1Archaeology, University of Oulu, 2Center for Functional Anatomy and Evolution, Johns Hopkins University School of Medicine, 3Department of Anthropology, University of Massachusetts Amherst, 4Department of Anthropology, Charles University, 5Institute of Vertebrate Biology, Brno, 6Natural History Museum, Vienna, 7Biology, University of Oulu, 8Archaeology, University of Helsinki, 9Department of Anthropology, University of Tennessee Knoxville
Thursday Afternoon, Forum Suite
This study is based on osteometric data of +2000 Holocene and Late Pleistocene Homo sapiens skeletons from Europe. Body size is represented by stature (estimated with a recently-revised anatomical method, when possible, or new long bone regression equations derived from this sample) and body mass (estimated from stature and bi-iliac breadth, if possible, or femoral head breadth). Body proportions are compared by regressing long bone lengths, clavicular lengths, and bi-iliac breadths against partial skeletal heights (PSKH = presacral vertebral heights + femoral length + tibial lengths).

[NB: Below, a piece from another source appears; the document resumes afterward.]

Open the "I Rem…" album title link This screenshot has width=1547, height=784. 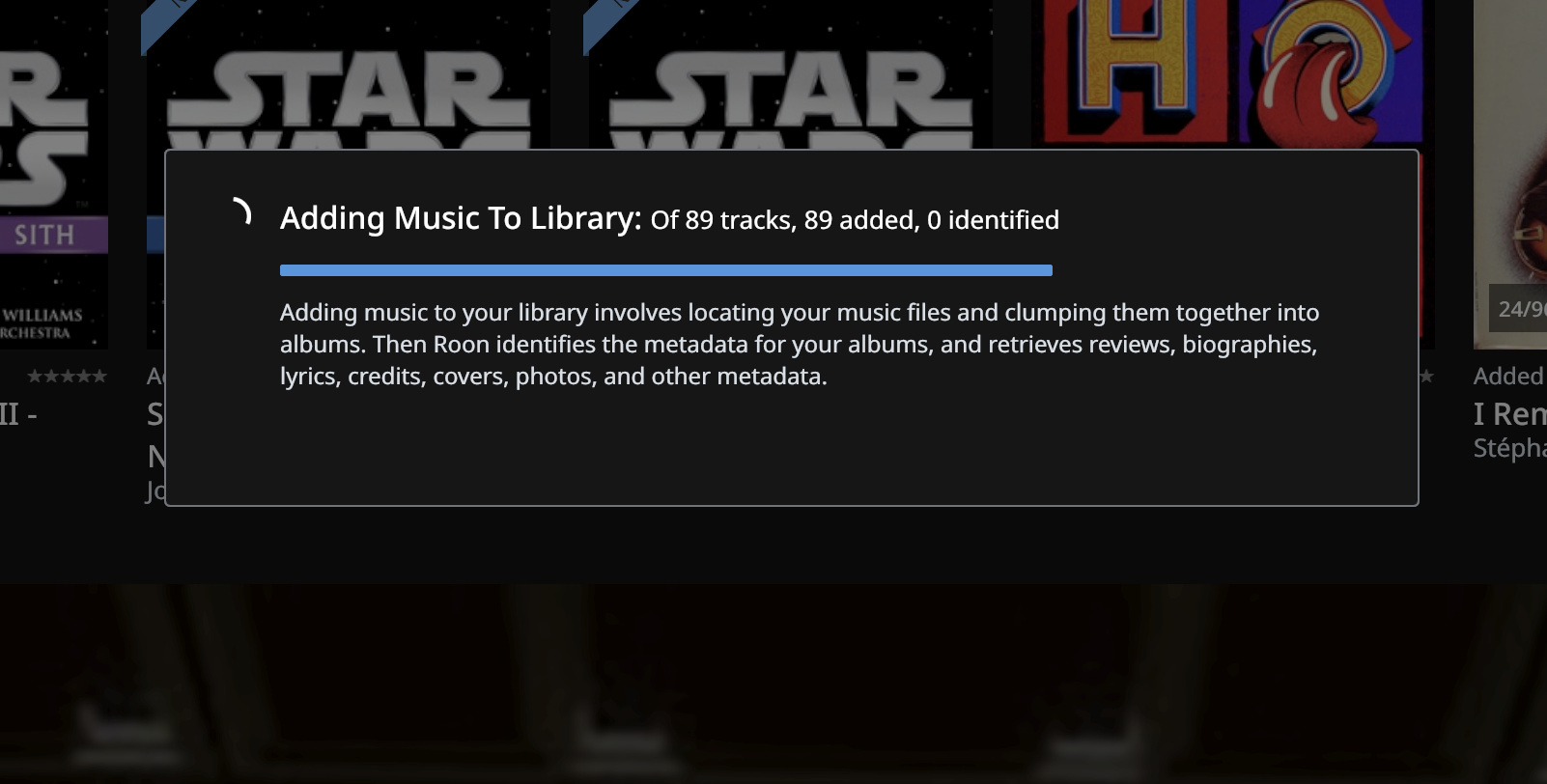click(1510, 414)
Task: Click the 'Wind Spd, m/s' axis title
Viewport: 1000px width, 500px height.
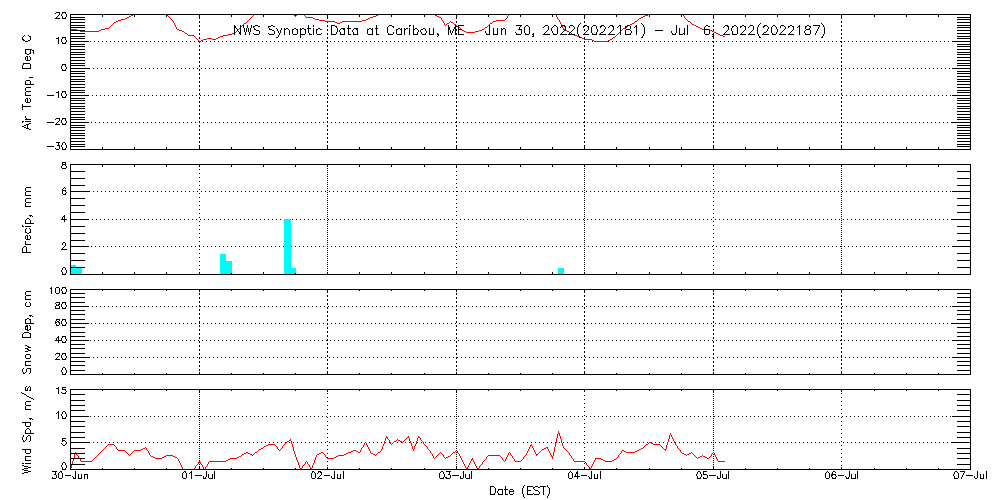Action: 28,428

Mean body size declined across the Last Glacial Maximum (the LGM), increased until the medieval period, declined again during the post-medieval period, and increased considerably over the last 100 years. The North/Central Europeans have been larger bodied than their Mediterranean contemporaries since ca. 5000 BP. The sum of femoral and tibial lengths reduced in relation to PSKH across the LGM, but since then this relative limb length has been stable. Clavicular length and bi-iliac breadth exhibit little or no fluctuation in relation to PSKH through all time periods. The clavicular length and bi-iliac breadth do not differ in relation to PSKH between North/Central and Mediterranean Europeans, but the Mediterranean Europeans from all Holocene time periods tend to have relatively longer lower limb bones and higher crural indices consistent with general ecogeographic predictions.
This study was funded by National Science Foundation, grant numbers 0642297 and 1124775, and Academy of Finland, grant number 127241.